3. Powderfinger, Vulture Street
Okay, so Powderfinger aren't quite as well known as their rivals in the top three... but this is one hell of an album. It is a real pity that Bernard Fanning, their lead singer, has decided to become a country singer... it's a waste. "Vulture Street", named after the street and train station in South Brisbane (they renamed the station to South Brisbane later :( ) is again, a great album.
After warming up with Rockin' Rocks (perhaps a veiled reference to Rockhampton, Queensland - though how anyone could rock there is beyond me...) they launch into their best five. (Baby I've Got You) On My Mind is an excellent early rock style song - very upbeat and charming. "Since You've Been Gone" and "Love Your Way" are great ballads as well, but it's perhaps the next two that are the best. "Sunsets" is without a doubt their best and most popular song - and it shows. A well-orchestrated rock feel, and lyrics that evoke Queensland at it's best. (Okay, so I'm a little parochial, but this is a great album).
"Don't Panic" is as frantic as many of the others before it are laid back, and "Stumblin'" is another great track. It sounds weird for me to say it, but I'd compare it to David Bowie at his best - and this band are nothing like David Bowie. But damn, it works. The last four songs round out a truly wonderful album. I just wonder why I took so long to buy it.
2. U2, All That You Can't Leave Behind
If you haven't heard of U2, you haven't been on Earth for a long time. Breaking out as a band during Live Aid (a performance by Bono that simultaneously made them cool, and nearly broke the band up), they would release pop-rock hits in the 80s, experimentation with dance and electronica with varying success in the 90's, and then in this decade release two monster albums: "How To Dismantle An Atomic Bomb" - with the excellent "Vertigo" track; and my personal favorite... "All That You Can't Leave Behind".
It just starts off this third era of U2 with such a bang. The first song is probably their most finely crafted song ever, "Beautiful Day". From there, you get "Stuck in A Moment You Can't Get Out Of", and probably don't want to. If that's not enough early stunners in the album for you, you still have "Elevation" and "Walk On" as the next two. The rest of the album is not quite as strong as these four, but there are no stinkers in the lot - and all are finely accomplished songs.

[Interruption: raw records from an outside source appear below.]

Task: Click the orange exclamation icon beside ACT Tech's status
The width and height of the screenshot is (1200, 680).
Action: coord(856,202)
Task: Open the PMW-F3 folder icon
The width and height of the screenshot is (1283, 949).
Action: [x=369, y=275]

1. Pink Floyd, Dark Side of The Moon.
Pink Floyd, by any standards, were hit and miss. During the early years, it was just too plain weird to listen to. "A Collection of Small Furry Animals... (title shortened)" and "A Momentary Lapse of Reason" just weren't brilliant. Probably because the band was off their face when they made them. However, one album stands above all others (even the also sublime "The Wall" and "Wish You Were Here").... Dark Side of the Moon.

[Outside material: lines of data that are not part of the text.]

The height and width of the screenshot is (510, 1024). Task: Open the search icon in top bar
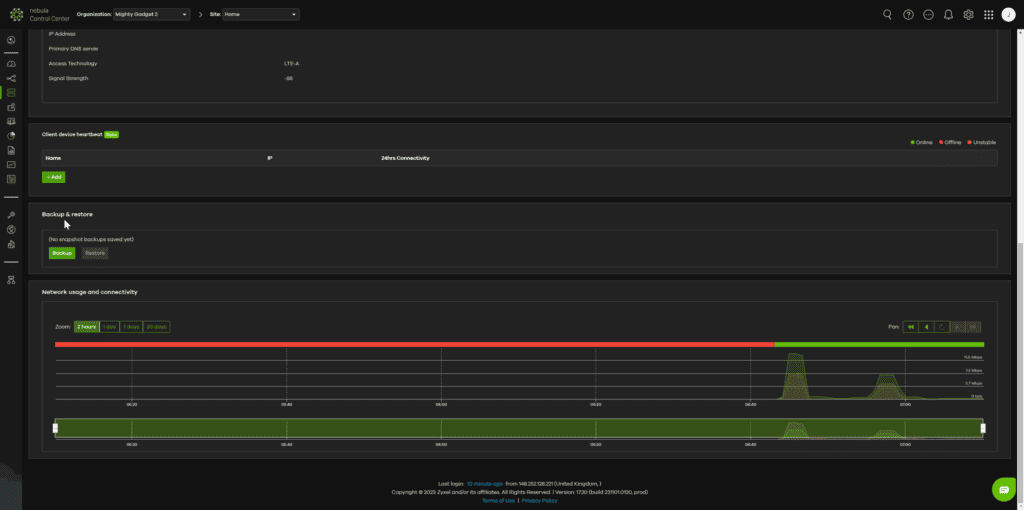pyautogui.click(x=887, y=15)

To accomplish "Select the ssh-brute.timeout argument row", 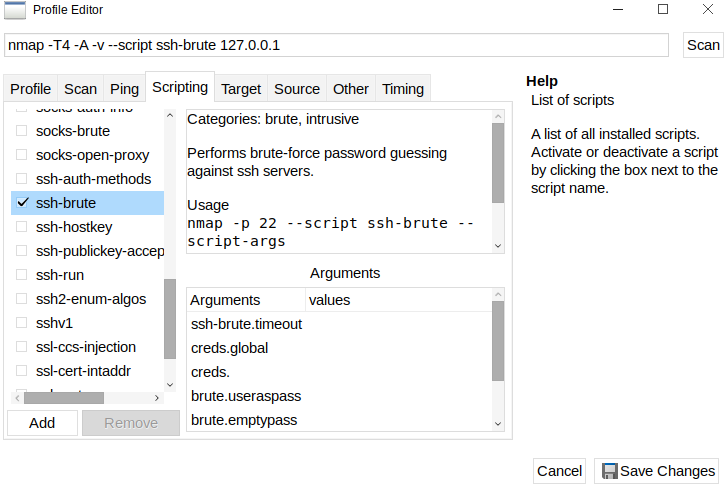I will [246, 324].
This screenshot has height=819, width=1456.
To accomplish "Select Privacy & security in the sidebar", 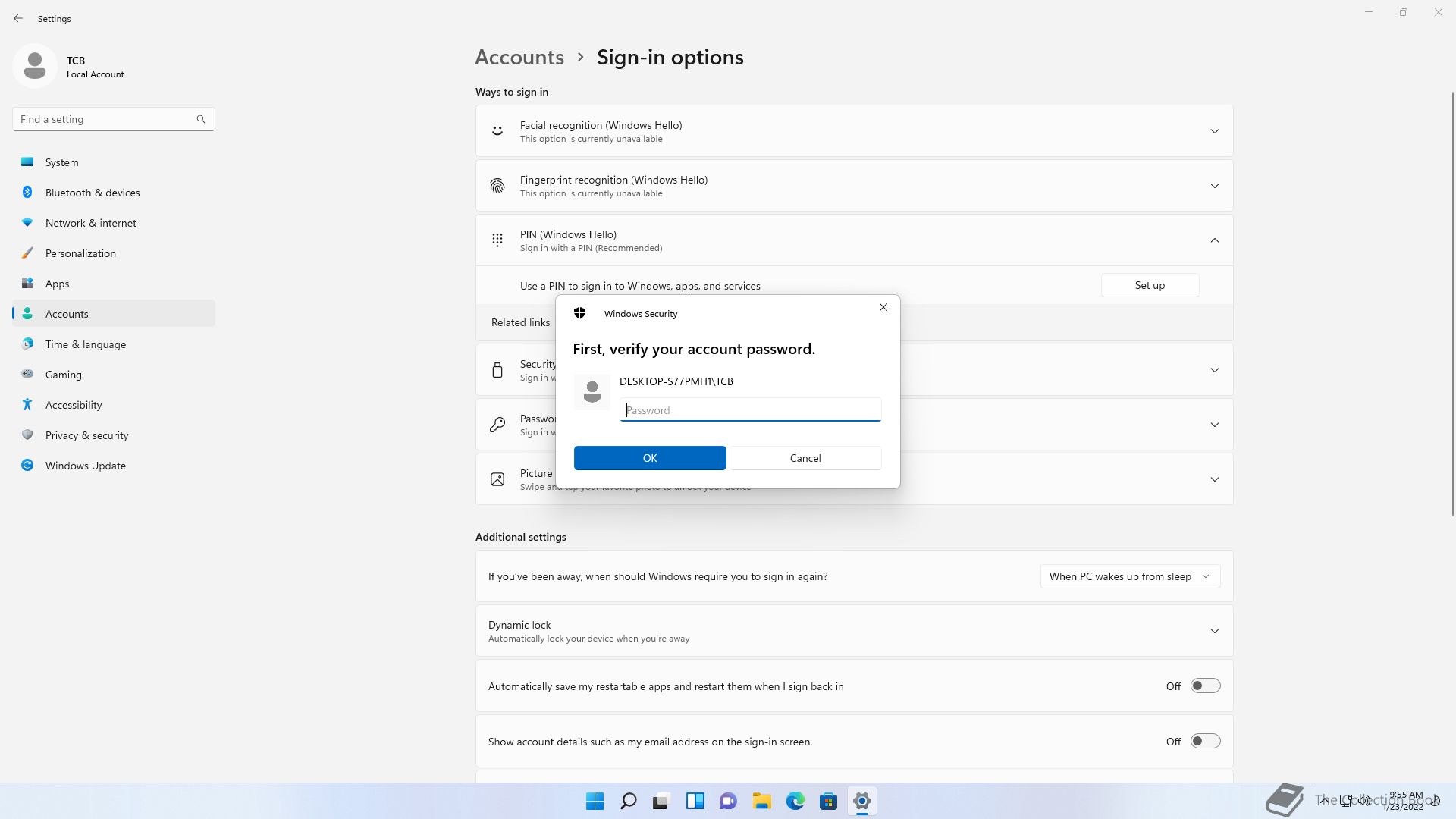I will tap(86, 435).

The ultimate in album masterpieces. Great individual songs in a completely immersive album. Oh, and if that isn't enough, go watch the Pulse concert, which does the entire album in sequence - the only way it can be done. From the segues that are so dramatic you forget you aren't actually listening to a song, to modern classics like "Time" and "Money", things no one ever seems to have enough of, this is an album no home is complete without.